-- THE TASKS --
a. Which city does the article on ethnic violence in eastern Ukraine say hosted the 1984 Winter Olympics?
b. How would you say "Certainly there are no outward physical signs to distinguish a Russian from a Ukrainian." in Spanish? It comes from the article on ethnic violence in eastern Ukraine.

-- DOCUMENT TEXT --
This was illustrated by a video clip shown by the BBC on
Monday, April 14. It showed the
aftermath of the seizure of a police station in eastern Ukraine by pro-Russian
militias. Two men, presumably Ukrainian
police officers, were being assaulted by a mob at the foot of a staircase. The makeup of the mob at first was typical –
a group of young men in their late teens/early twenties, but then something
unexpected happened: two older women, perhaps in their forties, who had been
watching the attack, stepped forward and got their own licks in on one of the
prone men. According to the BBC, the man
thankfully survived his beating.
The video serves as an illustration of a disturbing, yet
fascinating, phenomenon: how quickly peaceful, multi-ethnic communities can
devolve into open sectarian - and often brutal - war.
Since the end of the Soviet Union in 1991, Ukraine has been
a nation with a large Russian minority population. While there has been some occasional tension
between the groups over issues like whether or not Russian should be recognized
as an official language in Ukraine, the two ethnicities have basically lived
together peacefully – there have been no reports of systematic violence between
the two groups. This is especially true
in eastern Ukraine, where the bulk of Ukraine's Russian population is
located. There, the two ethnicities
lived together and intermarried; it was not uncommon for families to be spread
out between Russia and Ukraine and crossing the border of the two nations was
usually given about as much thought as crossing the street. Certainly there are no outward physical signs
to distinguish a Russian from a Ukrainian.
Even just a few months ago such inter-ethnic violence in Ukraine would
have been unthinkable. Yet now, cities
across eastern Ukraine are being roiled by just such attacks. Ethnic Russians in Ukraine have been flooded
by messages from Russian-based media outlets condemning the “Fascist putsch”
that overthrew the government of President Viktor Yanukovych and ominous
warnings that Fascist mobs were heading east from Kiev to brutalize the ethnic
Russian population (a comprehensive United Nations report could find no
evidence of these alleged attacks). For
their part, some ultra-nationalist groups that became involved with the Maidan
protests in Kiev have talked openly about their desire for Ukraine to be “for
Ukrainians” - meaning ethnic Ukrainians and not Russians who happen to also be
citizens of Ukraine; though again, the anti-Russian, Ukrainian-nationalist mobs
that the Russian media constantly warns about have not materialized.
The BBC video brings to mind another recent European
conflict: the Yugoslavian Civil War in the 1990s. Before the conflict – Europe's bloodiest
since World War II – Yugoslavia had been a fairly prosperous multi-ethnic
nation, of Serbians, Croatians and Bosniaks (Muslims from Bosnia), who
peacefully co-existed. Nowhere was this
more apparent than in Sarajevo, a vibrant, multi-ethnic city that hosted the
1984 Winter Olympics. A decade later,
the city would lie largely in ruins, having borne witness to the worst acts of
ethnic cleansing since the Holocaust.

-- ENTRIES SHOWN --
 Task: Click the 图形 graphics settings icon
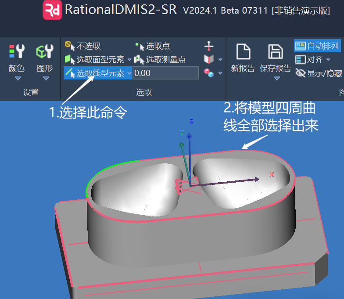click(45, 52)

...

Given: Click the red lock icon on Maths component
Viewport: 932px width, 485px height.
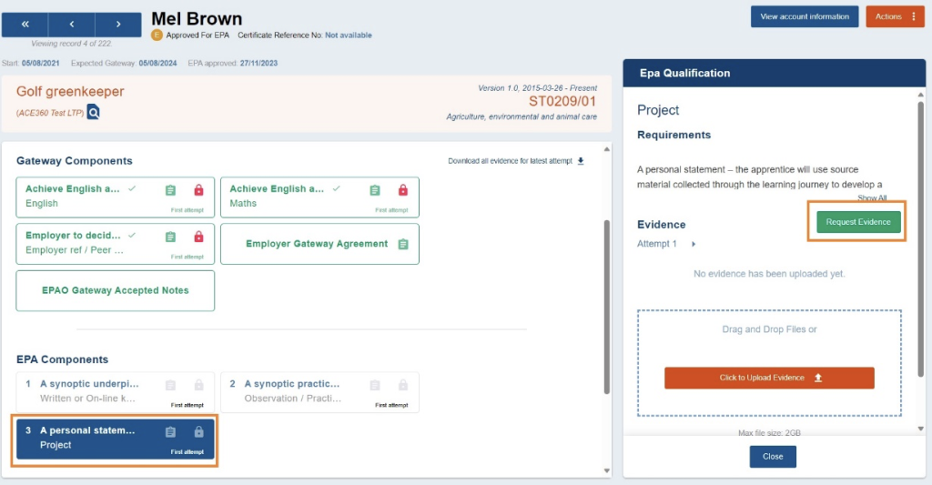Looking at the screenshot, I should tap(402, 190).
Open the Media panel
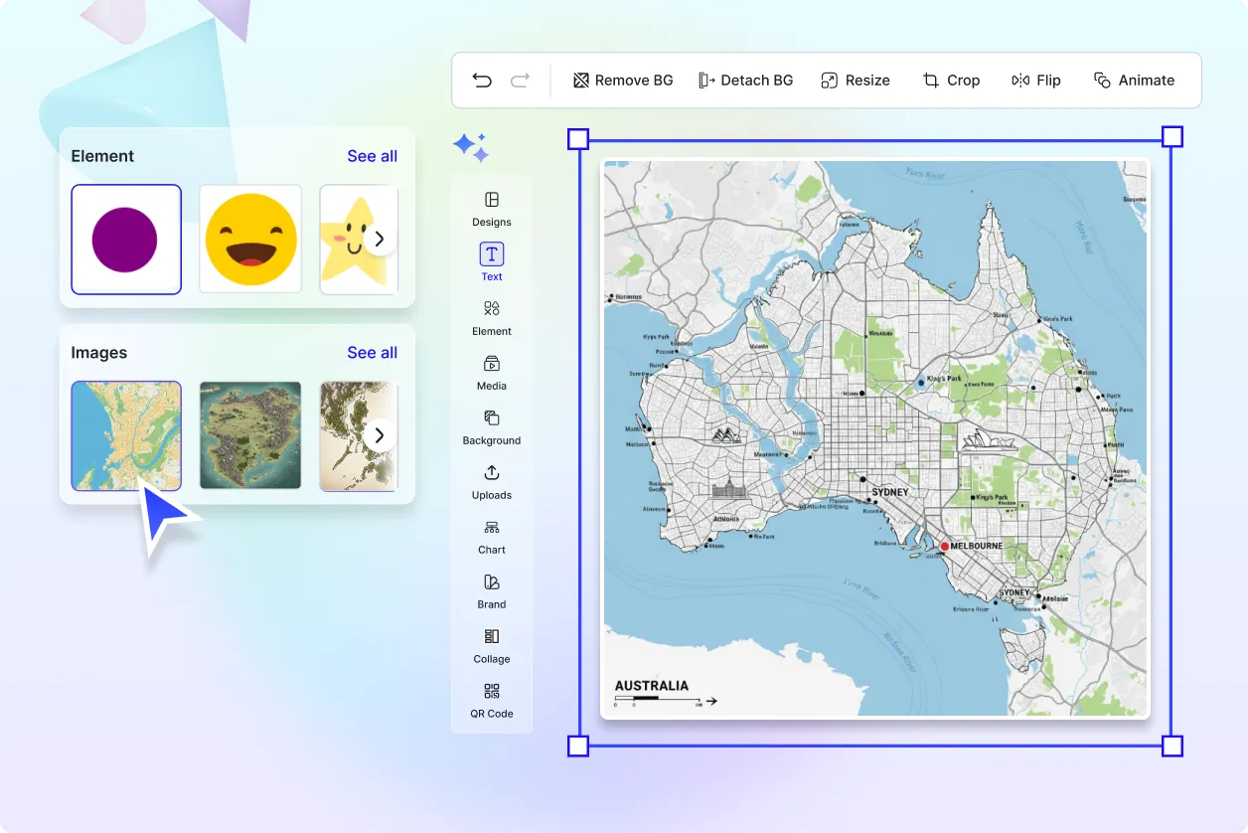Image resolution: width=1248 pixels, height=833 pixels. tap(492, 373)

...

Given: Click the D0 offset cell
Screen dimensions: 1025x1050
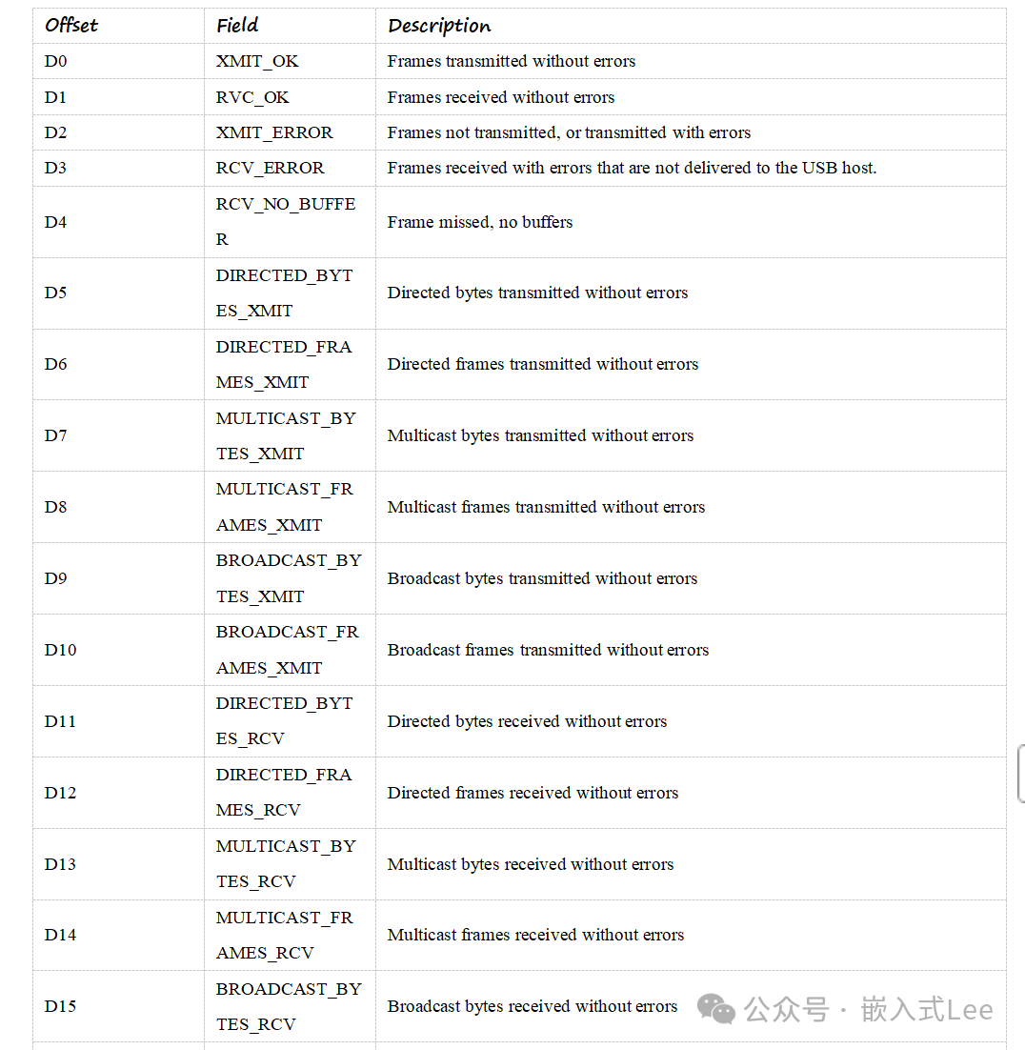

-- TASK ANSWERS --
a. Sarajevo

b. Ciertamente, no hay signos físicos externos que distingan a un ruso de un ucraniano.